GENEL KURUL KONUŞMASI
Konu: HDP Grubu önerisi münasebetiyle
Yasama Yılı:1
Birleşim:125
Tarih:16.08.2016

SALİH CORA (Trabzon) - Sayın Başkan, değerli milletvekilleri; hepinizi saygıyla selamlıyorum.

Sözlerime başlamadan önce öncelikle, Türk Silahlı Kuvvetleri içerisine sızmış üniformalı FETÖ terör örgütü mensupları tarafından 15 Temmuz 2016 tarihinde gerçekleştirilen kanlı darbe girişimini şiddetle kınıyorum. Millî iradeyi, demokrasiyi ve hukuku ortadan kaldırmak amacıyla gerçekleştirilen bu darbe girişimi başta Başkomutanımız ve Cumhurbaşkanımız Sayın Recep Tayyip Erdoğan'ın göstermiş olduğu cesaretle, göstermiş olduğu duruşla beraber sokaklara, kışlalara, havalimanlarına inen milyonlarca vatandaşımızın kararlı duruşuyla beraber çok kısa sürede bertaraf edilmiştir. Aynı şekilde, o gün Türkiye Büyük Millet Meclisinde, millî iradenin temsil edildiği bu kutsal çatı altında -milletvekillerimizin olduğu bilinmesine rağmen- bombaların altında cesurca mücadele eden, cesurca burayı terk etmeyen milletvekillerimizin kararlı duruşu takdire şayandır. Tüm siyasi partilerimize teşekkür ediyoruz. Çünkü, siyasi partilerin darbe karşısında net bir duruş ortaya koyması darbecilerin hevesini kursağında bırakmıştır.

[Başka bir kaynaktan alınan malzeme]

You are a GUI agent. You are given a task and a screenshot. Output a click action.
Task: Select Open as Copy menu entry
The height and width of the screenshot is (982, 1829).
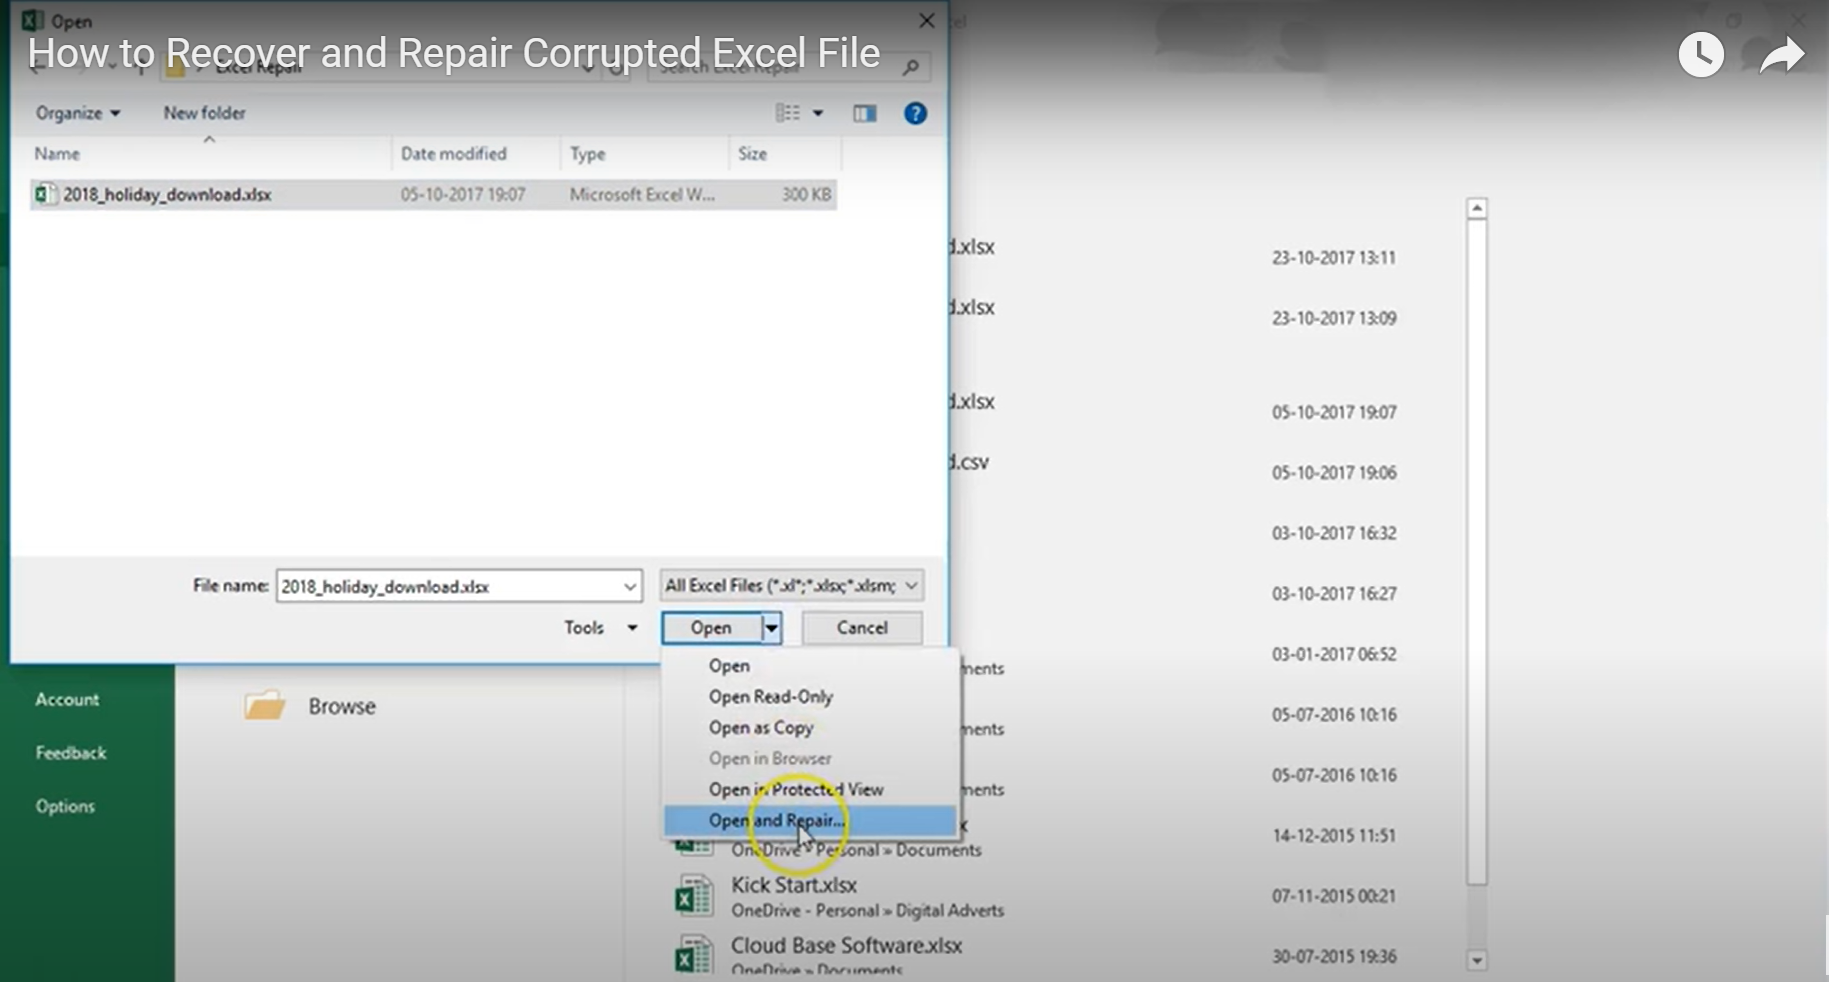click(x=760, y=728)
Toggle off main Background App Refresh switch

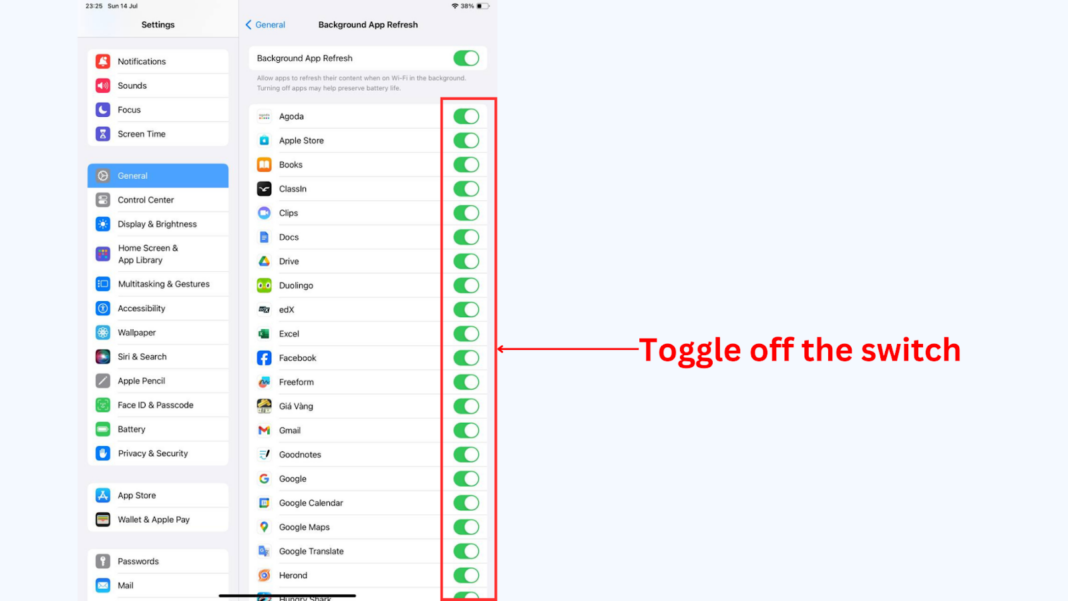pos(467,59)
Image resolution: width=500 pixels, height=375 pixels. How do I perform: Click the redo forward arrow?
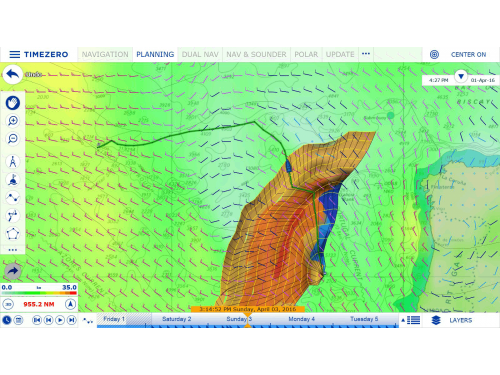click(13, 271)
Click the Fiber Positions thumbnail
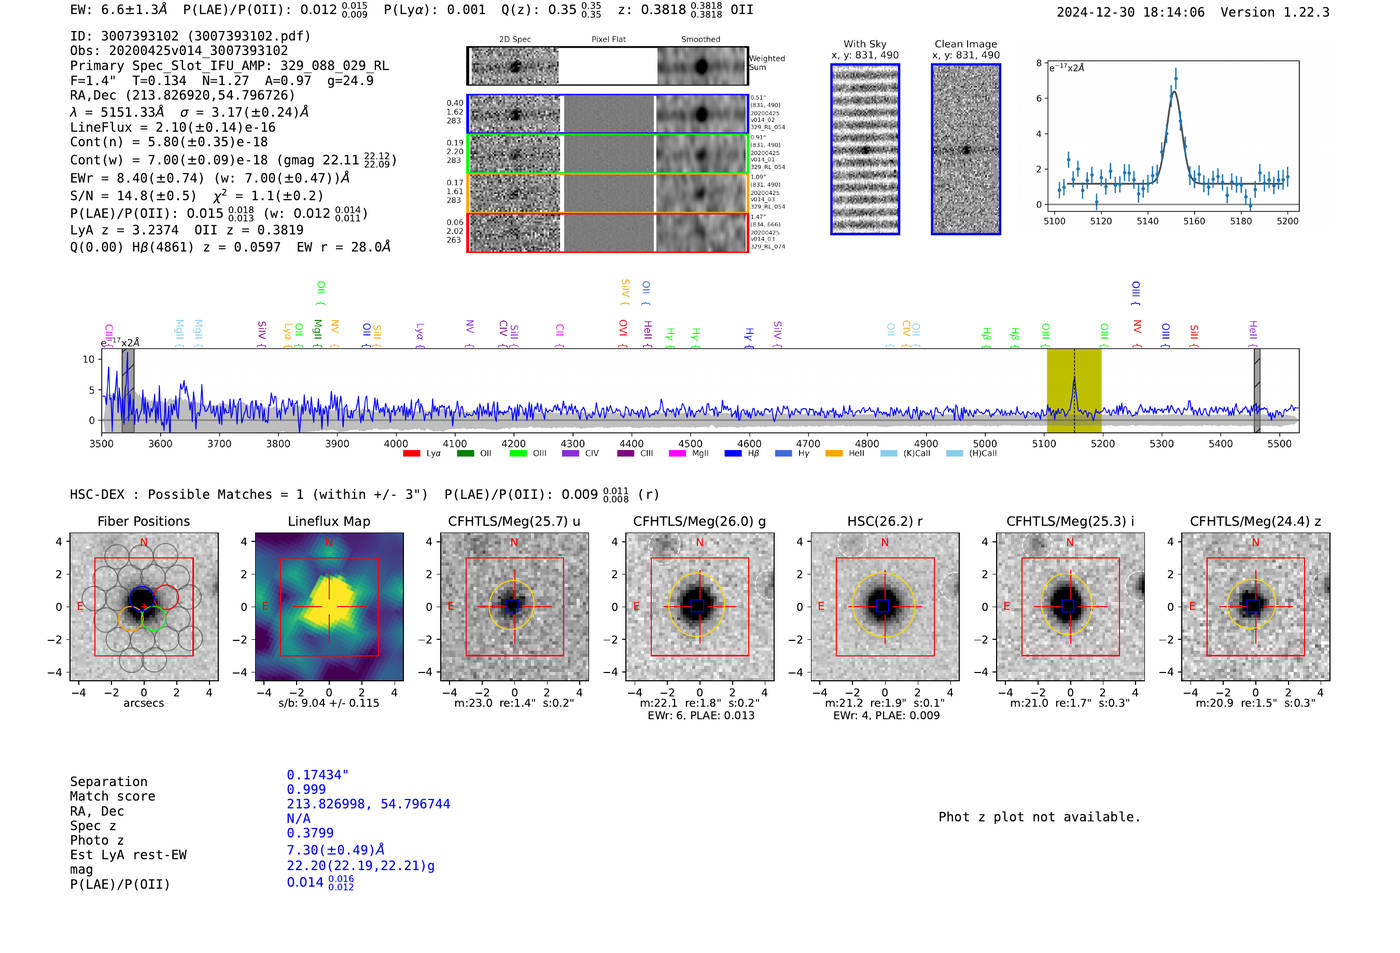The height and width of the screenshot is (953, 1400). pos(144,606)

Aynı şekilde, yazılı ve görsel basının, medya kuruluşlarının darbecilere teslim olmaması, yine Türk Silahlı Kuvvetleri içerisinde ve emniyet içerisindeki kahraman güvenlik güçlerinin "Bu kalkışmayı tanımıyoruz, bu, vatana ihanettir." diyerek darbecilerin karşısında dimdik bir şekilde durmaları neticesinde ülkemiz büyük bir felaketten kurtarılmıştır.

Sayısız kahramanlıklar, muazzam bir destan ortaya çıkmıştır. Bunu yeni Türkiye'nin ileri demokrasi anlayışının ilk yansıması, ilk müjdesi olarak değerlendirmekteyiz. Çanakkale'de neler yaşanmışsa benzerinin 15 Temmuz gecesinde bir başka hâlini yaşadık, bir başka hâli tezahür etmiştir. İstiklal Marşı'nın her bir mısrası o gece yeniden vücut bulmuştur.

Şehitlerimizi rahmetle, minnetle, şükranla anıyoruz. Onlarla iftihar ediyoruz. Aynı şekilde, o gece kahramanlık ortaya koyan, tankların altına yatan, paletlerin önüne serilen ve her türlü tehdide, her türlü zorluğa rağmen, bir adım dahi atsa öleceğini bilmesine rağmen büyük bir kahramanlık örneği gösteren gazilerimizle gurur duyuyoruz. Meydanları dolduran her bir vatandaşımız bizlerin kahramanıdır.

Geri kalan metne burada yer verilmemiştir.